| REQUIRED WORK |
Please return all lines from the records below that include the string "profile".

(INFORMATION GIVEN Opens)

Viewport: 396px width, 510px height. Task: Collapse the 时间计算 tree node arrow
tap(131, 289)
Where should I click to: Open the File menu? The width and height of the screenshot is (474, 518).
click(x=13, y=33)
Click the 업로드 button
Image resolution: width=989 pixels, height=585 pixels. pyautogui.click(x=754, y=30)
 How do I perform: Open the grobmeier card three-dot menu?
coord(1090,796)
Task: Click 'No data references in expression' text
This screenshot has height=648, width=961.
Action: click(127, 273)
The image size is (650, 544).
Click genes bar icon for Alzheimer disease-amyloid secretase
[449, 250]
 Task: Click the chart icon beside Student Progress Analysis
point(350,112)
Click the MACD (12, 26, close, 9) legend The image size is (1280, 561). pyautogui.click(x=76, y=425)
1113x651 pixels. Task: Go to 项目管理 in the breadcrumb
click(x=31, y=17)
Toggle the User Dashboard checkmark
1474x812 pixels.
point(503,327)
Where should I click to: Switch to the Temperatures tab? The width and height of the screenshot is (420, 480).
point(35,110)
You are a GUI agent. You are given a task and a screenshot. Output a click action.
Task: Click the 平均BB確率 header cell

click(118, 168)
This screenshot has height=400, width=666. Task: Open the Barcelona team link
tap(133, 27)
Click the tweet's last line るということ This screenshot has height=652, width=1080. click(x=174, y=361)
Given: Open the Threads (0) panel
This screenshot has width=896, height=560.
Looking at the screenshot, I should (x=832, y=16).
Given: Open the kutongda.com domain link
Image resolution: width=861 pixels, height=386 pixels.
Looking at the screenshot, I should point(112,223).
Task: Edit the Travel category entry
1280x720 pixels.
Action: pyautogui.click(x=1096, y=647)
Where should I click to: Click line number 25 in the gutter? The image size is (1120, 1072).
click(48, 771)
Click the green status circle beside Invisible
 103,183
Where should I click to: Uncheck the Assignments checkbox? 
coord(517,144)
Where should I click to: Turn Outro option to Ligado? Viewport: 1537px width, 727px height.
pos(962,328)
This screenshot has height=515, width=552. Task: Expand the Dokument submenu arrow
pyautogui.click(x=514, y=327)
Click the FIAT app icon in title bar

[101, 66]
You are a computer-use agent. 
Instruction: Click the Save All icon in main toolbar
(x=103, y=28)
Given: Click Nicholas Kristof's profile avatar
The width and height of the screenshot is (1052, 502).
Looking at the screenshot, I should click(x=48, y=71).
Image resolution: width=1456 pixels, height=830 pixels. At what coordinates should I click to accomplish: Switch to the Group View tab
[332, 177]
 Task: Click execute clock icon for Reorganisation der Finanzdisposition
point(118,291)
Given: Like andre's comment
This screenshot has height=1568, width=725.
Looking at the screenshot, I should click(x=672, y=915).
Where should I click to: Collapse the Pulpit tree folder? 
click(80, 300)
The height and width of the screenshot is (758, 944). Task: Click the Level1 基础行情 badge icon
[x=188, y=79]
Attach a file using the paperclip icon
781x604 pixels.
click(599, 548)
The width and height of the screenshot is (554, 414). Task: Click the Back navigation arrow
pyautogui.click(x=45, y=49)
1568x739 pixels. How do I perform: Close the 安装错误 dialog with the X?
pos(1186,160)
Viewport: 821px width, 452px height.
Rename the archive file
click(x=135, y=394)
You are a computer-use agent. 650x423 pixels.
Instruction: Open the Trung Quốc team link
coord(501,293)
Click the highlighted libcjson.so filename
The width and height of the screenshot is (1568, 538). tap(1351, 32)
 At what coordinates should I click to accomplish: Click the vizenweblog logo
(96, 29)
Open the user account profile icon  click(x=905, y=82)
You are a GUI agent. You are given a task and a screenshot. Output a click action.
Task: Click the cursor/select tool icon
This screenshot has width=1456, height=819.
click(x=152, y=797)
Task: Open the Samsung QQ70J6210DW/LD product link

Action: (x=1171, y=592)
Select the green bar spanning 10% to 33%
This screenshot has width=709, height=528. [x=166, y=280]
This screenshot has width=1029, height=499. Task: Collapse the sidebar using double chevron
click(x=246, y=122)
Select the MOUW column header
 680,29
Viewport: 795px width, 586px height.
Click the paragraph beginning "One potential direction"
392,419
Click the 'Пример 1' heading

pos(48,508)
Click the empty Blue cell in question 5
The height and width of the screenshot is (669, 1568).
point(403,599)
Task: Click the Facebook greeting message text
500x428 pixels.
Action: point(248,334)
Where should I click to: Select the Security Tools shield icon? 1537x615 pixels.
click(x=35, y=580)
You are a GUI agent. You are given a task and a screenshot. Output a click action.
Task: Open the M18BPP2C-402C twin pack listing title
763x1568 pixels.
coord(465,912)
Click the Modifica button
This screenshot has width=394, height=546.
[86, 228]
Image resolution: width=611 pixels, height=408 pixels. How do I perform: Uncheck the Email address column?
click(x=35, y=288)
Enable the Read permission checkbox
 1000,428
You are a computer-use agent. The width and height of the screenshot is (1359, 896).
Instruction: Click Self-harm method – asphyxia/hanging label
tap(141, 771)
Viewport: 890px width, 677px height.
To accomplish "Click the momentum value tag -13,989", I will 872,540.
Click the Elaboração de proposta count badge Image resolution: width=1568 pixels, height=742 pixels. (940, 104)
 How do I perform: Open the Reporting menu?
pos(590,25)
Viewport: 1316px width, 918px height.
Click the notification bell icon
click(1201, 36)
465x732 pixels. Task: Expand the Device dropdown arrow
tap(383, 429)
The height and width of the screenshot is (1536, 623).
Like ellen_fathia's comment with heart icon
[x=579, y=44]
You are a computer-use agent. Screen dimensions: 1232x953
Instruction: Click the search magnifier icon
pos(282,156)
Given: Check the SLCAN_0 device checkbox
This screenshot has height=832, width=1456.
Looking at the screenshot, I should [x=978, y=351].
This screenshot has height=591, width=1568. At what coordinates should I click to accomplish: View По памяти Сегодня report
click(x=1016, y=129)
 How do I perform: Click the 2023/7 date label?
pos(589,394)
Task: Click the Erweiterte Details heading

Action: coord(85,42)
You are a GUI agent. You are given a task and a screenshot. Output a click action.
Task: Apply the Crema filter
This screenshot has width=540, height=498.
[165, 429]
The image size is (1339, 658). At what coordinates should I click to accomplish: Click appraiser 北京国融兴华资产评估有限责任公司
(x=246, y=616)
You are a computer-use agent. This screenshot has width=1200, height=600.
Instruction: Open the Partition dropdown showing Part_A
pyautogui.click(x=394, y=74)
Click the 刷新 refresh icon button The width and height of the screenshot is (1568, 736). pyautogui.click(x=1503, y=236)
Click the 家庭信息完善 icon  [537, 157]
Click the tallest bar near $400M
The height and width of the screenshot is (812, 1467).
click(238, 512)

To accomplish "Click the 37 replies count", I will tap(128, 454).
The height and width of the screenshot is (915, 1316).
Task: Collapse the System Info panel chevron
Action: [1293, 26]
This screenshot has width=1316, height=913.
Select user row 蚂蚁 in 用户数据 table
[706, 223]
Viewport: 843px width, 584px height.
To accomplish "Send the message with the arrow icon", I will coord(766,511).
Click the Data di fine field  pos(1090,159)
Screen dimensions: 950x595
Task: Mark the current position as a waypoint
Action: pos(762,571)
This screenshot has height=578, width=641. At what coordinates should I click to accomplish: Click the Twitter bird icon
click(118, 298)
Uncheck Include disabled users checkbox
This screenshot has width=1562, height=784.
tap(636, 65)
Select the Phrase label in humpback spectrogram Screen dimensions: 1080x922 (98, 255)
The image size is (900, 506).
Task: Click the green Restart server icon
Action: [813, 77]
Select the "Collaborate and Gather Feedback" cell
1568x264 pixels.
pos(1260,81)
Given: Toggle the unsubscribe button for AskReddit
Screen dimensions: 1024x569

(INFORMATION GIVEN Closes)

| ANSWER SECTION |
Given: Click Nicholas Kristof's profile avatar
Open the user account profile icon  click(x=905, y=82)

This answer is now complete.